Gennaro Gattuso éteint la polémique autour de Taylor
Gennaro Gattuso n’a pas laissé la polémique s’installer. Au lendemain d’un succès spectaculaire 6-3 en amical face à Avellino, l’entraîneur a tenu à éteindre le feu autour de l’affaire Taylor, tout en savourant les premiers signes forts de son équipe sur le terrain.
Gattuso balaie l’affaire Taylor
Interrogé sur le différend avec Taylor, Gattuso a choisi la ligne directe, sans détour. Pour lui, l’épisode appartient déjà au passé.
« L’autre jour, certains se sont amusés à écrire sur Taylor, mais ça fait partie du jeu. Ceux qui me connaissent savent comment je pense, quel est mon style. Pour moi, tout était fini au bout de trente minutes, et vous l’avez encore vu cet après-midi. On doit avoir cet état d’esprit-là », a-t-il lancé.
Pas de règlement de comptes public, pas de feuilleton. Une demi-heure, puis rideau. Gattuso a clairement voulu envoyer un message au vestiaire autant qu’à l’extérieur : les tensions se règlent en interne, vite, et on repart au combat.

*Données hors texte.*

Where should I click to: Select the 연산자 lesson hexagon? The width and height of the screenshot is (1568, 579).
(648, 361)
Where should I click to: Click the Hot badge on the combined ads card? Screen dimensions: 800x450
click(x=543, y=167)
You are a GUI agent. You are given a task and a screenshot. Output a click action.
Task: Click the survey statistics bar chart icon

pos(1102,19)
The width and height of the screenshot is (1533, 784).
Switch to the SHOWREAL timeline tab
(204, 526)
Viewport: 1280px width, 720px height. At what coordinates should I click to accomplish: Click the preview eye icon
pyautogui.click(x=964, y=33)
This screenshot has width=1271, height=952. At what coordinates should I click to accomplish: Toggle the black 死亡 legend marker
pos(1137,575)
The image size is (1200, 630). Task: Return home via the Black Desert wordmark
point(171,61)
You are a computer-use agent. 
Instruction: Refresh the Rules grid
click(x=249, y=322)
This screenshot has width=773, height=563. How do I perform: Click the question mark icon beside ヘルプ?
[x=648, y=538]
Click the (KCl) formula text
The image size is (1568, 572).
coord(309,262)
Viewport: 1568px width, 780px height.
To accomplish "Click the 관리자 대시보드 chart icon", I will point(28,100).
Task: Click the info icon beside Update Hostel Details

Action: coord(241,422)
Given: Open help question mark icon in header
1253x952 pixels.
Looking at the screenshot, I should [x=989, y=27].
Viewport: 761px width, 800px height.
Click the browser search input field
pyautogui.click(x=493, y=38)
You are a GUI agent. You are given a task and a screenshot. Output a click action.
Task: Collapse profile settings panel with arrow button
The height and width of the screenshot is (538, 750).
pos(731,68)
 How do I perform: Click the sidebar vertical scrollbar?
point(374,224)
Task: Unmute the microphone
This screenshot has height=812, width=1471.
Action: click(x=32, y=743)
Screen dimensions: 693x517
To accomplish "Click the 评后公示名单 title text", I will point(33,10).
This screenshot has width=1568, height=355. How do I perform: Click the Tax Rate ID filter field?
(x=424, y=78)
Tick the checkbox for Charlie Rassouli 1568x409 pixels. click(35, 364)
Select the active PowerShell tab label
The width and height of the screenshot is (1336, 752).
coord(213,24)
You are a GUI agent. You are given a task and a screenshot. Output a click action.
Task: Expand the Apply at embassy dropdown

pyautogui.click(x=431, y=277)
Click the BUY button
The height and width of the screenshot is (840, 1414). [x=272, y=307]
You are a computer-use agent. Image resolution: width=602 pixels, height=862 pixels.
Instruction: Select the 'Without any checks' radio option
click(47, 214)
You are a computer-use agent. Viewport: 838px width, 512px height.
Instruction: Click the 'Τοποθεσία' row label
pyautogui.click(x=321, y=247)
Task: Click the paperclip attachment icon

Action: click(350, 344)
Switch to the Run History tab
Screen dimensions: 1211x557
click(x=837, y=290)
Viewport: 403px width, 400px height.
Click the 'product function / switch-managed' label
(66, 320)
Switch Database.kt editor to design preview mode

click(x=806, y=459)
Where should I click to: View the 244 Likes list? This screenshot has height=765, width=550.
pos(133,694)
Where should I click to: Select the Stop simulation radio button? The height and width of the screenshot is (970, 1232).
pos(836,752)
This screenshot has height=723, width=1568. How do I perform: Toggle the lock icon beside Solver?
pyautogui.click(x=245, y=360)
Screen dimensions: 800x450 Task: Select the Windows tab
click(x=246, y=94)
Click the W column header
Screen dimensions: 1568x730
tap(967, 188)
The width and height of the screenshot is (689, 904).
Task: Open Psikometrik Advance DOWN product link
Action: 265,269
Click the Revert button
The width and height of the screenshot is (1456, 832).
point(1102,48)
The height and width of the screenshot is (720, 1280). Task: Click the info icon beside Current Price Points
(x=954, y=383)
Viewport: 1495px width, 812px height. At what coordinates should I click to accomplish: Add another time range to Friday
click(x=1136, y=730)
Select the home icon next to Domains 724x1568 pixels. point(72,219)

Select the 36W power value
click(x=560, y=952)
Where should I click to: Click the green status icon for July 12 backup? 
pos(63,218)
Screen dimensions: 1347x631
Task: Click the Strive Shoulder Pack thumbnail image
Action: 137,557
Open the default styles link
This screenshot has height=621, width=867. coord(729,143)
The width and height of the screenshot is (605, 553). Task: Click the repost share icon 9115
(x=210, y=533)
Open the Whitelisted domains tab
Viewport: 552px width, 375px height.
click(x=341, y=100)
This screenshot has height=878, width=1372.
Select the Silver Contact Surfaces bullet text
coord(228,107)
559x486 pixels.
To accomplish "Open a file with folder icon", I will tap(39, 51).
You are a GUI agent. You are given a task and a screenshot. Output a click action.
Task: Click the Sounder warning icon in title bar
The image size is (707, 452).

Une équipe qui commence à ressembler à la sienne
Sur le terrain, le score fleuve contre Avellino a surtout mis en lumière ce que Gattuso attend de son groupe. Intensité, courage, prise de risques.
« L’équipe commence à faire ce que nous voulons : pressing haut, bloc très haut, marquage individuel. Il y a de l’enthousiasme, on travaille bien, et c’est un plaisir de les entraîner », a-t-il souligné.
Le discours colle parfaitement à son identité de joueur : avancer, agresser, ne jamais reculer. Le 6-3 n’est qu’un amical, mais il dessine déjà les contours d’un projet où l’effort sans ballon compte autant que le talent avec.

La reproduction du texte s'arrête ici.